BEGIN
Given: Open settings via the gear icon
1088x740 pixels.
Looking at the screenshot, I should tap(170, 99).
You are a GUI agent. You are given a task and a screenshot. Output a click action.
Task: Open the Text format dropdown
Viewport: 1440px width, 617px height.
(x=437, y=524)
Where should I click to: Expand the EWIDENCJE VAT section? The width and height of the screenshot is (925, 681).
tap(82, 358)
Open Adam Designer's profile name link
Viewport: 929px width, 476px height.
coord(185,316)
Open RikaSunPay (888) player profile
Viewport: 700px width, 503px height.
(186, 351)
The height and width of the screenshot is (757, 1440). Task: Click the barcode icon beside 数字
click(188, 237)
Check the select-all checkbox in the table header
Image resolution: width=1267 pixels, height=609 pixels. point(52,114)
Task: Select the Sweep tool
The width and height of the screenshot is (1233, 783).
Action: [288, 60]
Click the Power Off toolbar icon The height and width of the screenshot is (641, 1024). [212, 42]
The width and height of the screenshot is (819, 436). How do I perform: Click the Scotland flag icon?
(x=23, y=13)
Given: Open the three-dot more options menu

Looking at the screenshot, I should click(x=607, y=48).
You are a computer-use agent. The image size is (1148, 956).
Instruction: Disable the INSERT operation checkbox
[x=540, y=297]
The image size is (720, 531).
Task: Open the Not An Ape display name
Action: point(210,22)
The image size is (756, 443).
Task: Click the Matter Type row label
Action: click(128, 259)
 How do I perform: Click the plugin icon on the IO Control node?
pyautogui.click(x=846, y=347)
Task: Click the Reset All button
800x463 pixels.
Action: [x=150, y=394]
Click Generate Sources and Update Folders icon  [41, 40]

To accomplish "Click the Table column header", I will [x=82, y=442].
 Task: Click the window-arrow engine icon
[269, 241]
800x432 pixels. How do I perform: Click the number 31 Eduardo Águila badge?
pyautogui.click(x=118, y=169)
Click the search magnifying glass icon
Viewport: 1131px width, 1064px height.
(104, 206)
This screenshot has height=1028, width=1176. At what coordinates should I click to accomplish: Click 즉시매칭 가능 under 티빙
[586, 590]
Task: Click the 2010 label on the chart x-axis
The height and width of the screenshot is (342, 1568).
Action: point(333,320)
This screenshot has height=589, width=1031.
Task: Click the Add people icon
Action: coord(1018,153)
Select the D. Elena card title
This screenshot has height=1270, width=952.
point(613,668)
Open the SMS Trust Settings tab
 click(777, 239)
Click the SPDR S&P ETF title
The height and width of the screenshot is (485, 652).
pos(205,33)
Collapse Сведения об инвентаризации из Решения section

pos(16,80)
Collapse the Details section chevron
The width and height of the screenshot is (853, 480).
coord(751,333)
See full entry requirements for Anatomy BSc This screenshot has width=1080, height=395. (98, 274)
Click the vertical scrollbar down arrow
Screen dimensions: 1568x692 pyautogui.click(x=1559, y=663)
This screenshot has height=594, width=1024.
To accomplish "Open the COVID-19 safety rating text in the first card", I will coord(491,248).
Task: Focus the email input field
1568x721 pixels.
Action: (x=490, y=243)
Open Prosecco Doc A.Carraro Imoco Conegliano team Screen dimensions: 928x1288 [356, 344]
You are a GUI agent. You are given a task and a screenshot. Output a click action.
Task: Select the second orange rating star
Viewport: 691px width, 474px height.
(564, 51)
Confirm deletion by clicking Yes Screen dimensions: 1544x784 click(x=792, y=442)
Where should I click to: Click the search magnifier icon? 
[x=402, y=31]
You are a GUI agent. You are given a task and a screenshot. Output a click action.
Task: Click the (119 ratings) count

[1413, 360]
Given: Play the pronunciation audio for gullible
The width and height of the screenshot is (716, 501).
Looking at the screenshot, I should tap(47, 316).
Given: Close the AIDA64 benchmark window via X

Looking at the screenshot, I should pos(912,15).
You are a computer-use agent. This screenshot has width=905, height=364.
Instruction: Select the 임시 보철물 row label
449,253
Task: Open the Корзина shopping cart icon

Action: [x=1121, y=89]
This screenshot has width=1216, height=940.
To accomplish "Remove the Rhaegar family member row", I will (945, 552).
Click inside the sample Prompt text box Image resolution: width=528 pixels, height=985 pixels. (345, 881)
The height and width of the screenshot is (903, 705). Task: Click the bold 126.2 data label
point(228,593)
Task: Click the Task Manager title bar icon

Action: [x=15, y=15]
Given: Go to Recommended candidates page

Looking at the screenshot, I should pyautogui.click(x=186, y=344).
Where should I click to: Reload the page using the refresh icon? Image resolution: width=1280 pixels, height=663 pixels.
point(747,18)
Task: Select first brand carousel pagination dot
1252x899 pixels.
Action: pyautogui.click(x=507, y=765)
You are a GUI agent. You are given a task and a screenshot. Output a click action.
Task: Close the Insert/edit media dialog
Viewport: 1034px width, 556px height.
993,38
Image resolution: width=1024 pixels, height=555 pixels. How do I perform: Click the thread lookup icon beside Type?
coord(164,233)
END
» **Problem details**
Output each line of the listing in which the string "first" is found.

» **Reply to the task**
To accomplish "Open the COVID-19 safety rating text in the first card", I will coord(491,248).
Task: Select first brand carousel pagination dot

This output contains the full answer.